To do:
1 – In the article on industrial REITs, who founded Terreno Realty?
2 – Retype the passage of the article on industrial REITs between "Three players in" and "in total return.", inclusive.

BEGIN Excerpt to read

Warehouse and other industrial space may just be big boxes of concrete and sheet metal but they've packed a profitable punch for many investors through the pandemic and now beyond.

Three players in this space worth particular consideration this month are Prologis (PLD -7.19%), Rexford Industrial Realty (REXR -5.42%), and Terreno Realty (TRNO -5.01%)

They're each attractively priced right now and stand to benefit from the ongoing growth in e-commerce leasing and supply chain restructuring inspired by pandemic-induced parts and product shortages. 

Beating the market from niches of their own

Each of these REITs has its niche -- although Prologis' niche spans 19 countries -- and they share a history of nicely rewarding investors. As the chart below shows, since the Great Recession they've outpaced the benchmark Vanguard S&P 500 ETF in total return.

PLD Total Return Level Chart

PLD Total Return Level data by YCharts

With a market cap of about $119 billion, Prologis is the largest of all REITs regardless of sector. It's so big, in fact, that an independent research firm just reported that nearly 3% of all goods produced and sold globally moved through its properties last year.

Rexford, meanwhile, claims to have an "irreplaceable portfolio in the nation's largest, most sought-after industrial property market." That portfolio currently comprises 357 buildings and 42.5 million rentable square feet in infill Southern California markets, the kind of places that the aforementioned Prologis report notes have particularly high barriers to development, thus limiting the ability for competitors to horn in.

Terreno is the smallest of the three, with 15.4 million square feet in 252 buildings and 46 improved land parcels. This REIT -- founded by former Prologis executives -- has a very tight focus on hard-to-match infill sites, mostly small warehouses and mixed-use facilities near seaports, airports, and major interstates in and around Los Angeles, northern New Jersey/New York City, San Francisco, Seattle, Miami, and Washington, D.C.

END Excerpt to read
BEGIN Source material

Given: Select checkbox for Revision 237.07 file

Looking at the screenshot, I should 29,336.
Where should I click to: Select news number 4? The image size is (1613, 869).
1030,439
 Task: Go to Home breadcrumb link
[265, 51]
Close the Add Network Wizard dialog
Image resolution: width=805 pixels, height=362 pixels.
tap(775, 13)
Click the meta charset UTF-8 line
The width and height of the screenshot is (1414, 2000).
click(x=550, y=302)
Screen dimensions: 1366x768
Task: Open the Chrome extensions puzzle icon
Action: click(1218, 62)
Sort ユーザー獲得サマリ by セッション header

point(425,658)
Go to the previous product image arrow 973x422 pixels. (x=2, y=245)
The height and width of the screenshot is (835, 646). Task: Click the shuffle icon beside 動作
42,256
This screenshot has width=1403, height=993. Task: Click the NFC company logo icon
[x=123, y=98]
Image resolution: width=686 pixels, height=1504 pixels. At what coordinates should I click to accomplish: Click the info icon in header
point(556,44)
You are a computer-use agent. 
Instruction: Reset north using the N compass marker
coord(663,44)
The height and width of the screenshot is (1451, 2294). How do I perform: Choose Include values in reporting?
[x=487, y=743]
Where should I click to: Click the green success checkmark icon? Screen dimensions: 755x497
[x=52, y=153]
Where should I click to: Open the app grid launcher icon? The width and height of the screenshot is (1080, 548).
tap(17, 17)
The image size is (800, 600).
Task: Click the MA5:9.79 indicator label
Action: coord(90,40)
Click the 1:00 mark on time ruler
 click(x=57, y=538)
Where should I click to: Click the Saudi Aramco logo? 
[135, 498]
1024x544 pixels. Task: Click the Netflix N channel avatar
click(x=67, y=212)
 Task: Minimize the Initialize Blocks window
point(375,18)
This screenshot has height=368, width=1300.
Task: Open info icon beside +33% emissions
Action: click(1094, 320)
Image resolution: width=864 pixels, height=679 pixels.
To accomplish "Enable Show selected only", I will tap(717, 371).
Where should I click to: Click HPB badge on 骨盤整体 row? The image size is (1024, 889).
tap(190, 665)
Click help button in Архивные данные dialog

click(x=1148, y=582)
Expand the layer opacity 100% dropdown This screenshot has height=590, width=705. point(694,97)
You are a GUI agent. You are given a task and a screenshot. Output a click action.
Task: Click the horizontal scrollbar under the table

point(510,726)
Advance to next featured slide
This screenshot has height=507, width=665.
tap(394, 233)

END Source material

Set of answers:
1 – Former Prologis executives.

2 –
Three players in this space worth particular consideration this month are Prologis (PLD -7.19%), Rexford Industrial Realty (REXR -5.42%), and Terreno Realty (TRNO -5.01%)

They're each attractively priced right now and stand to benefit from the ongoing growth in e-commerce leasing and supply chain restructuring inspired by pandemic-induced parts and product shortages. 

Beating the market from niches of their own

Each of these REITs has its niche -- although Prologis' niche spans 19 countries -- and they share a history of nicely rewarding investors. As the chart below shows, since the Great Recession they've outpaced the benchmark Vanguard S&P 500 ETF in total return.